* TASK BRIEF
From the first line of the entries through the line with "Action: point(60,79)", swap "heading" for "title" and write those lines out again with nothing else altered. Leave the pictures out.

* Pointing entries for screenshots and pages
** Start **

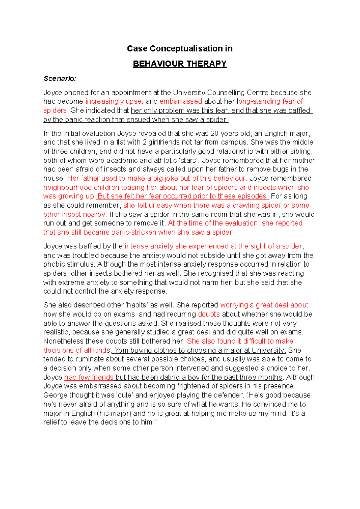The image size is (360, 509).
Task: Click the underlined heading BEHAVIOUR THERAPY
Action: point(180,64)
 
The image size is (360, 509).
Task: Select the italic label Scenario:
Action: point(60,79)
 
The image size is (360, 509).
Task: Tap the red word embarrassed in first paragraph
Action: point(181,101)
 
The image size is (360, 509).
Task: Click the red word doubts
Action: point(209,314)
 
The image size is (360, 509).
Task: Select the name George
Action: point(55,395)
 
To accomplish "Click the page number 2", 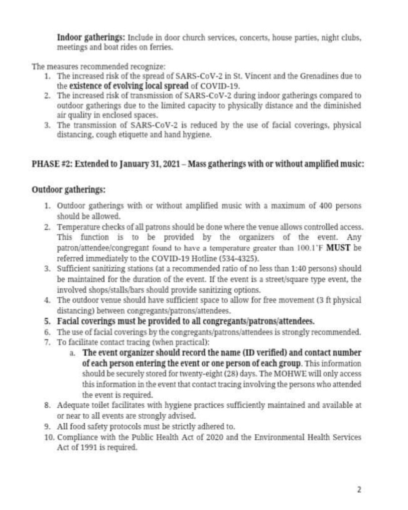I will pos(359,489).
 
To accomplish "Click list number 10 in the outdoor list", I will pos(49,437).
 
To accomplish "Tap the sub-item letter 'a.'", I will pos(73,352).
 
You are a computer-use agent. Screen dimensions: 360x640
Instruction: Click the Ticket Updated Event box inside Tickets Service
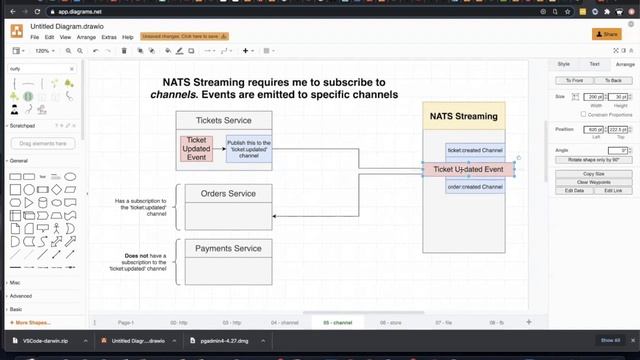tap(198, 147)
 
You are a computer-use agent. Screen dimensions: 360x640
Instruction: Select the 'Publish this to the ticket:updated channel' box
tap(249, 149)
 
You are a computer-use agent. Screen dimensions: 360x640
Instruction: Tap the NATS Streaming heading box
tap(463, 116)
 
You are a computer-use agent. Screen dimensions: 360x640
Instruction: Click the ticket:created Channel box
tap(475, 151)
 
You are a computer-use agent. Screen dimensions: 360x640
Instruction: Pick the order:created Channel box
tap(475, 187)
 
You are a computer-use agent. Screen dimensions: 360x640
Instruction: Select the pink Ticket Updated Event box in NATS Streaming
tap(468, 169)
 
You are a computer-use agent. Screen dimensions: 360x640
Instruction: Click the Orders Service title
tap(228, 194)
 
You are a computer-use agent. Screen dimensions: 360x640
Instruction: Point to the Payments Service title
tap(228, 248)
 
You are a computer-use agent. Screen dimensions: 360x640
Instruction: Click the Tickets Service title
tap(223, 120)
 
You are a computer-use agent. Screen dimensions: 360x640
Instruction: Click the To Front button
tap(574, 80)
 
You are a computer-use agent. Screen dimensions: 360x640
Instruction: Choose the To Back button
tap(613, 80)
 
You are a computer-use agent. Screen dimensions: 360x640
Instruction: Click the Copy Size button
tap(594, 174)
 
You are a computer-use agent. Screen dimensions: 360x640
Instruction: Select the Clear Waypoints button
tap(594, 182)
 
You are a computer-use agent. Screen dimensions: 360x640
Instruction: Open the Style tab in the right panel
tap(563, 64)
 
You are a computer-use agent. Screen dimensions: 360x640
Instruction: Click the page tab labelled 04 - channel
tap(284, 323)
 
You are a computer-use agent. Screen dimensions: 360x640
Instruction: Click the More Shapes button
tap(34, 323)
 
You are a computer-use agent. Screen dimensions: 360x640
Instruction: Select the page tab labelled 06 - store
tap(390, 323)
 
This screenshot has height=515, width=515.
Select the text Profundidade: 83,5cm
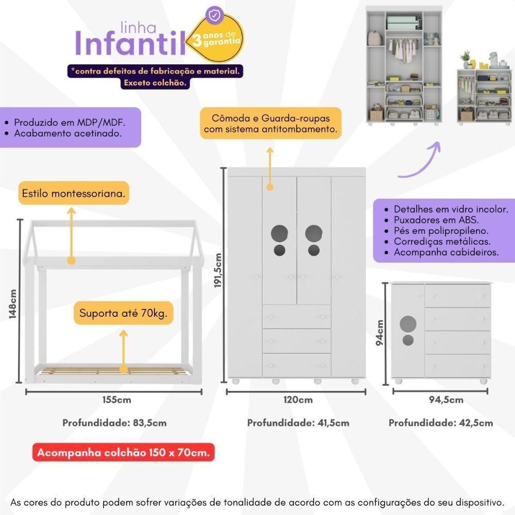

** End **

* FULL SOLUTION
The image size is (360, 509).
Task: Click the underlined title BEHAVIOUR THERAPY
Action: point(180,64)
 
The image size is (360, 509).
Task: Select the italic label Scenario:
Action: point(60,79)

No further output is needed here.